43Things.com is a cool—occasionally goofy—website that lets you plug in a list of your New Year’s Resolutions, and then share that list with your family and friends. You know, to keep you honest. As is the nature of sites like these, however, there are some pretty goofy resolutions. Let’s take a look at some of the most wacky, so you can feel all the better about your requisite, never-kept resolutions:
Put in 30 minutes a day to finding love. This is a resolution suggestion written Evan Marc Katz, Dating Coach for Smart, Strong, Successful Women (self-proclaimed). I don’t really understand what putting in 30 minutes into this pursuit entails. Standing on the street corner shouting your availability for potential partners? Creepily searching for that one guy on whom you had a major crush in junior high on Match.com? Katz probably implies that unlucky ladies in love should give him a call.
Own a pair of Manolo Blahnik shoes. I hope the poster aspires to more practical resolutiosn like “Pay the rent” and “Feed my cat” first, but for those with dire shoe addictions, anything is possible.
Eat, drink, learn or try something new. An admirable resolution, sure, but pretty much an in-the-bag resolution from its writer, travel writer and television personality, Rick Steves. It’s a"duh" resolution similar to a chef proclaiming that he would like to “cook several meals” a week in the forthcoming year.

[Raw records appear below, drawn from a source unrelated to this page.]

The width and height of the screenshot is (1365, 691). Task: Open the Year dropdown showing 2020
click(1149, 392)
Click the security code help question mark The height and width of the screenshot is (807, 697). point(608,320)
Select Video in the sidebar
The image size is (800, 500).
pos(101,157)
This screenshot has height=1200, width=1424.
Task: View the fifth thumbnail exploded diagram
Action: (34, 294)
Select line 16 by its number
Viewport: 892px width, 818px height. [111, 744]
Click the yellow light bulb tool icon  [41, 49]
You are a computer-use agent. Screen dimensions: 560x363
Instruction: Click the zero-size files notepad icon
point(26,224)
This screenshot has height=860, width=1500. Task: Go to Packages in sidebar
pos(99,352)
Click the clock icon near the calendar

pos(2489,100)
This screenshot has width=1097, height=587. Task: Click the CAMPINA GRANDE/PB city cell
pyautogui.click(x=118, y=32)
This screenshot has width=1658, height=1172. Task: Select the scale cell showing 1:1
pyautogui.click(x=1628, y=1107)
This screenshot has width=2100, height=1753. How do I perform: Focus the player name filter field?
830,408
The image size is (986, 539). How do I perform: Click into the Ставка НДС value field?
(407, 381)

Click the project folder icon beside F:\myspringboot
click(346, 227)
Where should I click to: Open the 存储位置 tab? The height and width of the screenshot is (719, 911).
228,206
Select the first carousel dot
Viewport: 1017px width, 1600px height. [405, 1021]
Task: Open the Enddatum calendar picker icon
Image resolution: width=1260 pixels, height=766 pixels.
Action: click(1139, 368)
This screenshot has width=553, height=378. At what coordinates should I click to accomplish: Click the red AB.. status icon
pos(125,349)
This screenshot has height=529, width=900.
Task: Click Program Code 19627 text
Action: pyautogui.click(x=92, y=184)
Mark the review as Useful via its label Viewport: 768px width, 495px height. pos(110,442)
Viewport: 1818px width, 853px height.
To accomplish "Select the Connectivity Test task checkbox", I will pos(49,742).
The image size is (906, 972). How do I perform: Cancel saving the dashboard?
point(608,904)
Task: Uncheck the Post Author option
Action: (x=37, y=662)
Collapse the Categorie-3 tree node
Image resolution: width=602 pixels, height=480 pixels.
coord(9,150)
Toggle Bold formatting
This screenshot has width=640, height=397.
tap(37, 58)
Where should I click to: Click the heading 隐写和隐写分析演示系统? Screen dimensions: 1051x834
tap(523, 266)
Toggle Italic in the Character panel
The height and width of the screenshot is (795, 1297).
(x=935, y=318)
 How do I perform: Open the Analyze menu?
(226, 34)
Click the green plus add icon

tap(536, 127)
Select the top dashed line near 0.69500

Fall in love with the perfect man...(if he exists)!!! This one is so hilarious because it doesn’t seem like one would need to make a resolution about it. It’s not exactly a goal, per say, but something that may (but probably will not) happen. Also, it doesn’t state a proximately of her/his perfect man—one could certainly fall in love with a “perfect man” like Brad Pitt, but despite this difficult achievement, it doesn’t mean that he’ll fall in love with you, too.
Build a French woman’s wardrobe (simple and perfect). French women are the epitome of style, but emulators don’t usually have the same dough or the same resources, aka France. I hope this woman has means to travel and to buy French clothes. We’ll hope for that, but taste is another story.
Do a perfect tango with a perfect stranger. This person has been watching too many dance-themed movies. Sure, there you can meet a tall/dark/handsome stranger on the dance floor and tango like there’s no tomorrow. In the real world, however, you’d have two bruised feet, and—probably—a bruised ego.